→ INSTRUCTIONS FOR THE TASK:
Once the records have been read, set every one down as it stands.
[RECORDS TO PROCESS]
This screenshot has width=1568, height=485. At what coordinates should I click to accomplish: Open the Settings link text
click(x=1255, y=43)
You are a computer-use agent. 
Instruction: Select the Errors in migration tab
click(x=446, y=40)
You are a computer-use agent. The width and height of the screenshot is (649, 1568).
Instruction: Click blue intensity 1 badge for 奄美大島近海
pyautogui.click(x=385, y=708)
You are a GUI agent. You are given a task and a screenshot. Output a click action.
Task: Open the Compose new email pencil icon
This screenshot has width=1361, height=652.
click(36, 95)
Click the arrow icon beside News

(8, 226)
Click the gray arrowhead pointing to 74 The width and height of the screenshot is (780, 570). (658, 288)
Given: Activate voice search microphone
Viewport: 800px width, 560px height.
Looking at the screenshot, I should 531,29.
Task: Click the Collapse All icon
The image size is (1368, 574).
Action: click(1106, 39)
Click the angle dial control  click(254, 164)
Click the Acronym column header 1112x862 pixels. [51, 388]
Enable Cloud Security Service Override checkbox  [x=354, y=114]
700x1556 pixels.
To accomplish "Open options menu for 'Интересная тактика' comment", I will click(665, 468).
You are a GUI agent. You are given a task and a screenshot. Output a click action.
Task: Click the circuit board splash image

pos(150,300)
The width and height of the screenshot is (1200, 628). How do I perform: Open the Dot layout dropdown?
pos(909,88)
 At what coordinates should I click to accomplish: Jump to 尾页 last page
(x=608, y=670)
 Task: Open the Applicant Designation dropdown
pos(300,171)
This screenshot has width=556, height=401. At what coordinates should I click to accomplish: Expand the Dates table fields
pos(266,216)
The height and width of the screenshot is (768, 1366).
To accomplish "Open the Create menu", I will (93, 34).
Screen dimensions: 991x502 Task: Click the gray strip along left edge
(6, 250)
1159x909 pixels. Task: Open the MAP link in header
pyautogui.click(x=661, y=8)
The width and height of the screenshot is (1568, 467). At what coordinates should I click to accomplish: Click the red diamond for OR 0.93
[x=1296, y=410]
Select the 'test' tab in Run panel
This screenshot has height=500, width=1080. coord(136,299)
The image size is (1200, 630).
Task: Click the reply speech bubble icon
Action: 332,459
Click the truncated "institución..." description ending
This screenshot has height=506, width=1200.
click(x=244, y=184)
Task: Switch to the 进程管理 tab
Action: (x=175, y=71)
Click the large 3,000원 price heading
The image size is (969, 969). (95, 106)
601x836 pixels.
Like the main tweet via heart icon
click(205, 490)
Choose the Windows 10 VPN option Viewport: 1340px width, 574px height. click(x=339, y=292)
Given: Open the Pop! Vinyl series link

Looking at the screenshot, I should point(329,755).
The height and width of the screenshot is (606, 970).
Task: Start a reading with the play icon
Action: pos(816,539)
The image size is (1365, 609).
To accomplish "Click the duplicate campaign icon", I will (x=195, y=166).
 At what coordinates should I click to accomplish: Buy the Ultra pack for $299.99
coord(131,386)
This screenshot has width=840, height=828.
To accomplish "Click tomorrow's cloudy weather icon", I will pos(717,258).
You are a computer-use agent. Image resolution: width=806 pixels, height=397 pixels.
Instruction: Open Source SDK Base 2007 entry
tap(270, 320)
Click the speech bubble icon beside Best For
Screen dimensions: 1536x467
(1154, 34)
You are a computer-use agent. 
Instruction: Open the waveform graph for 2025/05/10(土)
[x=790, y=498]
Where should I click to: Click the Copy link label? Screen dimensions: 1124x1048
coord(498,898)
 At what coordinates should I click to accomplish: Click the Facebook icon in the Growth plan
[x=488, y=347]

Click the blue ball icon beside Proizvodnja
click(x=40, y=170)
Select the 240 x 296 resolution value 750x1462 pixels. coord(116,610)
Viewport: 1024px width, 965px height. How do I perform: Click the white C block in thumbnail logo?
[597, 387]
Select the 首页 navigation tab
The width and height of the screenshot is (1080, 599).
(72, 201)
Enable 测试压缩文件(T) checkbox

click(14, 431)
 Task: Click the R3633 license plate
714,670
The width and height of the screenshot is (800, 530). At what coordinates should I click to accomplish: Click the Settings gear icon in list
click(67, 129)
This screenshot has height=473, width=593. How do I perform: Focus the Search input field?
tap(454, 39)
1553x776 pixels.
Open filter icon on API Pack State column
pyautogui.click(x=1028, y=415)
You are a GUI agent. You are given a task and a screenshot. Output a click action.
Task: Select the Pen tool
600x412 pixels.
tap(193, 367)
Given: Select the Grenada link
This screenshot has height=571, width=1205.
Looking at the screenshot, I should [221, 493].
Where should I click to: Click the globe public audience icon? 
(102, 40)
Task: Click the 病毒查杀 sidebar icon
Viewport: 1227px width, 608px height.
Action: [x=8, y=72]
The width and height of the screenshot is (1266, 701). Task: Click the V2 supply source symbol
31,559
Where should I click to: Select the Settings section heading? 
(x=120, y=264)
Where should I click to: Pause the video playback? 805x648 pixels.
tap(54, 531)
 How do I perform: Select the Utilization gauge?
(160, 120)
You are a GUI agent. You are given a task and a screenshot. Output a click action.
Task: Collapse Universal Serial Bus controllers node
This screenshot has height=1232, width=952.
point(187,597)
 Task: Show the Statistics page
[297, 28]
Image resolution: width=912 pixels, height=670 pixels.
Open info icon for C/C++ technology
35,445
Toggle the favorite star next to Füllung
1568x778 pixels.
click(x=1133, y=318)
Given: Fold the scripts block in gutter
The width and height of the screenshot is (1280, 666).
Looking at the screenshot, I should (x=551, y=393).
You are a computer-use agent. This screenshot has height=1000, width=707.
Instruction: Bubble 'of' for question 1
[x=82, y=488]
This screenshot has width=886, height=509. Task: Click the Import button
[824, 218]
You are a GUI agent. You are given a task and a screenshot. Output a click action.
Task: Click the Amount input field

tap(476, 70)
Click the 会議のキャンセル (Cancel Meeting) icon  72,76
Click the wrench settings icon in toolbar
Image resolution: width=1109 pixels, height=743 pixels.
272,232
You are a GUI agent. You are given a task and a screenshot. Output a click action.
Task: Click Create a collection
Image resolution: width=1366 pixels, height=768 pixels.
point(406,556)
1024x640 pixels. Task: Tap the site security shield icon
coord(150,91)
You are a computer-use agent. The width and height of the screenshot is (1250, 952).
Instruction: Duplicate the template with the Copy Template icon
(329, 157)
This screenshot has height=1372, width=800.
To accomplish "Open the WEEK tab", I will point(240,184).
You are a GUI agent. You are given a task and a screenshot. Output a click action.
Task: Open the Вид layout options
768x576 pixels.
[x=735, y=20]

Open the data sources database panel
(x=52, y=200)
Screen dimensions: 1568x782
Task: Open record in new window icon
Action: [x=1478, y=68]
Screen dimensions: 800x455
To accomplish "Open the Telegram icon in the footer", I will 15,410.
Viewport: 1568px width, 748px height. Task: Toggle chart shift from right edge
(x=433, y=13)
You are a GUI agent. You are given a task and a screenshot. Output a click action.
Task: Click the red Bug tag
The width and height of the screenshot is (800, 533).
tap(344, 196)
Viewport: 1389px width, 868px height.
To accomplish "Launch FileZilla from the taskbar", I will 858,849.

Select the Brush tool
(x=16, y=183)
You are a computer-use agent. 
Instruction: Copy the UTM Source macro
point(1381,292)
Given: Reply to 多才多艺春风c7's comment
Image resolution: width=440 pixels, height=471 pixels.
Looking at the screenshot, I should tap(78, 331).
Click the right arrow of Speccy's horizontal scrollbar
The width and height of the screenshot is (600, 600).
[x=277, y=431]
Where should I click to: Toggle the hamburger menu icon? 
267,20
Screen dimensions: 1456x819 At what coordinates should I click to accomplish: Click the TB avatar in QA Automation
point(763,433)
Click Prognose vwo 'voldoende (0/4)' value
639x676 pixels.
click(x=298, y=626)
[/RECORDS TO PROCESS]
→ SOLUTION TO THE EXERCISE:
This screenshot has width=1568, height=485. At what coordinates should I click to accomplish: Open the Settings link text
click(x=1255, y=43)
You are a computer-use agent. 
Instruction: Select the Errors in migration tab
click(x=446, y=40)
You are a computer-use agent. The width and height of the screenshot is (649, 1568).
Instruction: Click blue intensity 1 badge for 奄美大島近海
pyautogui.click(x=385, y=708)
You are a GUI agent. You are given a task and a screenshot. Output a click action.
Task: Open the Compose new email pencil icon
This screenshot has width=1361, height=652.
click(36, 95)
Click the arrow icon beside News

(8, 226)
Click the gray arrowhead pointing to 74 The width and height of the screenshot is (780, 570). (658, 288)
Given: Activate voice search microphone
Viewport: 800px width, 560px height.
Looking at the screenshot, I should 531,29.
Task: Click the Collapse All icon
The image size is (1368, 574).
Action: click(1106, 39)
Click the angle dial control  click(254, 164)
Click the Acronym column header 1112x862 pixels. [51, 388]
Enable Cloud Security Service Override checkbox  [x=354, y=114]
700x1556 pixels.
To accomplish "Open options menu for 'Интересная тактика' comment", I will click(665, 468).
You are a GUI agent. You are given a task and a screenshot. Output a click action.
Task: Click the circuit board splash image

pos(150,300)
The width and height of the screenshot is (1200, 628). How do I perform: Open the Dot layout dropdown?
pos(909,88)
 At what coordinates should I click to accomplish: Jump to 尾页 last page
(x=608, y=670)
 Task: Open the Applicant Designation dropdown
pos(300,171)
This screenshot has width=556, height=401. At what coordinates should I click to accomplish: Expand the Dates table fields
pos(266,216)
The height and width of the screenshot is (768, 1366).
To accomplish "Open the Create menu", I will (93, 34).
Screen dimensions: 991x502 Task: Click the gray strip along left edge
(6, 250)
1159x909 pixels. Task: Open the MAP link in header
pyautogui.click(x=661, y=8)
The width and height of the screenshot is (1568, 467). At what coordinates should I click to accomplish: Click the red diamond for OR 0.93
[x=1296, y=410]
Select the 'test' tab in Run panel
This screenshot has height=500, width=1080. coord(136,299)
The image size is (1200, 630).
Task: Click the reply speech bubble icon
Action: 332,459
Click the truncated "institución..." description ending
This screenshot has height=506, width=1200.
click(x=244, y=184)
Task: Switch to the 进程管理 tab
Action: (x=175, y=71)
Click the large 3,000원 price heading
The image size is (969, 969). (95, 106)
601x836 pixels.
Like the main tweet via heart icon
click(205, 490)
Choose the Windows 10 VPN option Viewport: 1340px width, 574px height. click(x=339, y=292)
Given: Open the Pop! Vinyl series link

Looking at the screenshot, I should point(329,755).
The height and width of the screenshot is (606, 970).
Task: Start a reading with the play icon
Action: pos(816,539)
The image size is (1365, 609).
To accomplish "Click the duplicate campaign icon", I will (x=195, y=166).
 At what coordinates should I click to accomplish: Buy the Ultra pack for $299.99
coord(131,386)
This screenshot has width=840, height=828.
To accomplish "Click tomorrow's cloudy weather icon", I will pos(717,258).
You are a computer-use agent. Image resolution: width=806 pixels, height=397 pixels.
Instruction: Open Source SDK Base 2007 entry
tap(270, 320)
Click the speech bubble icon beside Best For
Screen dimensions: 1536x467
(1154, 34)
You are a computer-use agent. 
Instruction: Open the waveform graph for 2025/05/10(土)
[x=790, y=498]
Where should I click to: Click the Copy link label? Screen dimensions: 1124x1048
coord(498,898)
 At what coordinates should I click to accomplish: Click the Facebook icon in the Growth plan
[x=488, y=347]

Click the blue ball icon beside Proizvodnja
click(x=40, y=170)
Select the 240 x 296 resolution value 750x1462 pixels. coord(116,610)
Viewport: 1024px width, 965px height. How do I perform: Click the white C block in thumbnail logo?
[597, 387]
Select the 首页 navigation tab
The width and height of the screenshot is (1080, 599).
(72, 201)
Enable 测试压缩文件(T) checkbox

click(14, 431)
 Task: Click the R3633 license plate
714,670
The width and height of the screenshot is (800, 530). At what coordinates should I click to accomplish: Click the Settings gear icon in list
click(67, 129)
This screenshot has height=473, width=593. How do I perform: Focus the Search input field?
tap(454, 39)
1553x776 pixels.
Open filter icon on API Pack State column
pyautogui.click(x=1028, y=415)
You are a GUI agent. You are given a task and a screenshot. Output a click action.
Task: Select the Pen tool
600x412 pixels.
tap(193, 367)
Given: Select the Grenada link
This screenshot has height=571, width=1205.
Looking at the screenshot, I should [221, 493].
Where should I click to: Click the globe public audience icon? 
(102, 40)
Task: Click the 病毒查杀 sidebar icon
Viewport: 1227px width, 608px height.
Action: [x=8, y=72]
The width and height of the screenshot is (1266, 701). Task: Click the V2 supply source symbol
31,559
Where should I click to: Select the Settings section heading? 
(x=120, y=264)
Where should I click to: Pause the video playback? 805x648 pixels.
tap(54, 531)
 How do I perform: Select the Utilization gauge?
(160, 120)
You are a GUI agent. You are given a task and a screenshot. Output a click action.
Task: Collapse Universal Serial Bus controllers node
This screenshot has height=1232, width=952.
point(187,597)
 Task: Show the Statistics page
[297, 28]
Image resolution: width=912 pixels, height=670 pixels.
Open info icon for C/C++ technology
35,445
Toggle the favorite star next to Füllung
1568x778 pixels.
click(x=1133, y=318)
Given: Fold the scripts block in gutter
The width and height of the screenshot is (1280, 666).
Looking at the screenshot, I should (x=551, y=393).
You are a computer-use agent. This screenshot has height=1000, width=707.
Instruction: Bubble 'of' for question 1
[x=82, y=488]
This screenshot has width=886, height=509. Task: Click the Import button
[824, 218]
You are a GUI agent. You are given a task and a screenshot. Output a click action.
Task: Click the Amount input field

tap(476, 70)
Click the 会議のキャンセル (Cancel Meeting) icon  72,76
Click the wrench settings icon in toolbar
Image resolution: width=1109 pixels, height=743 pixels.
272,232
You are a GUI agent. You are given a task and a screenshot. Output a click action.
Task: Click Create a collection
Image resolution: width=1366 pixels, height=768 pixels.
point(406,556)
1024x640 pixels. Task: Tap the site security shield icon
coord(150,91)
You are a computer-use agent. The width and height of the screenshot is (1250, 952).
Instruction: Duplicate the template with the Copy Template icon
(329, 157)
This screenshot has height=1372, width=800.
To accomplish "Open the WEEK tab", I will point(240,184).
You are a GUI agent. You are given a task and a screenshot. Output a click action.
Task: Open the Вид layout options
768x576 pixels.
[x=735, y=20]

Open the data sources database panel
(x=52, y=200)
Screen dimensions: 1568x782
Task: Open record in new window icon
Action: [x=1478, y=68]
Screen dimensions: 800x455
To accomplish "Open the Telegram icon in the footer", I will 15,410.
Viewport: 1568px width, 748px height. Task: Toggle chart shift from right edge
(x=433, y=13)
You are a GUI agent. You are given a task and a screenshot. Output a click action.
Task: Click the red Bug tag
The width and height of the screenshot is (800, 533).
tap(344, 196)
Viewport: 1389px width, 868px height.
To accomplish "Launch FileZilla from the taskbar", I will 858,849.

Select the Brush tool
(x=16, y=183)
You are a computer-use agent. 
Instruction: Copy the UTM Source macro
point(1381,292)
Given: Reply to 多才多艺春风c7's comment
Image resolution: width=440 pixels, height=471 pixels.
Looking at the screenshot, I should tap(78, 331).
Click the right arrow of Speccy's horizontal scrollbar
The width and height of the screenshot is (600, 600).
[x=277, y=431]
Where should I click to: Toggle the hamburger menu icon? 
267,20
Screen dimensions: 1456x819 At what coordinates should I click to accomplish: Click the TB avatar in QA Automation
point(763,433)
Click Prognose vwo 'voldoende (0/4)' value
639x676 pixels.
click(x=298, y=626)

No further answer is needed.